For a group associated with “do not care” conditions and the number of rules, for nine combinations the subset approximations were better than other probabilistic approximations (for the breast cancer, iris, lymphography and wine recognition the subset probabilistic approximations were better than the remaining two probabilistic approximations and for the echocardiogram data set the subset probabilistic approximations were better than the singleton probabilistic approximations). For the 15 other combinations the results were statistically inconclusive.

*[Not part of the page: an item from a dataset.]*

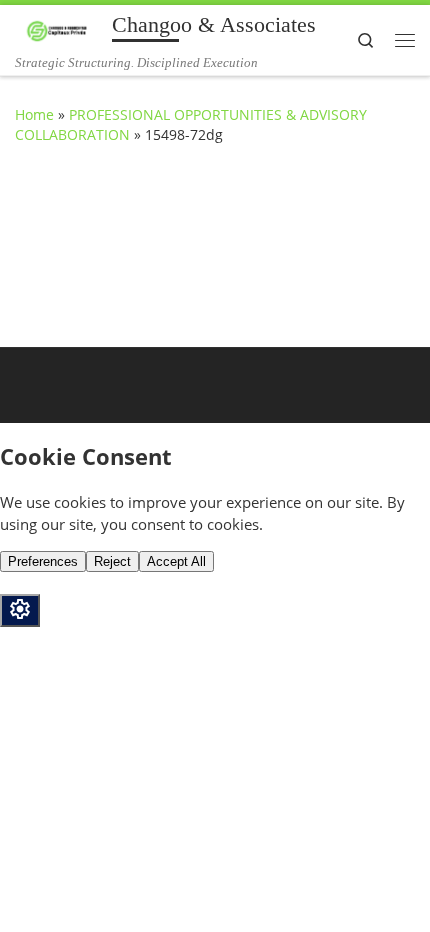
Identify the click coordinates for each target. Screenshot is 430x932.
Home (34, 114)
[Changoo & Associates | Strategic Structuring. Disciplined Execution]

For the remaining two groups, both associated with the total number of conditions, the results were similar. In four combinations of attribute-concept values, the subset approximations were the best. For the remaining 15 combinations of attribute-concept values, the results were statistically inconclusive. For nine combinations of “do not care” conditions, the subset probabilistic approximations were the best. In the remaining 15 combinations of “do not care” conditions, the results were inconclusive. In summary, there is weak evidence that the subset probabilistic approximations are the best to be used for inducing the simplest rule sets.

5 Conclusions

As follows from our experiments, there is evidence that the rule set size is smaller for the attribute-concept interpretation of missing attribute values than for the “do not care” condition interpretation. The total number of conditions in rule sets is also smaller for attribute-concept interpretation of missing attribute values than for “do not care” condition interpretation. Thus we may claim attribute-concept values are better than “do not care” conditions as an interpretation of a missing attribute value in terms of rule complexity.

Furthermore, all three kinds of probabilistic approximations (singleton, subset and concept) do not differ significantly with respect to the complexity of induced rule sets. However, there exists some weak evidence that the subset probabilistic approximations are better than the remaining two: singleton and concept.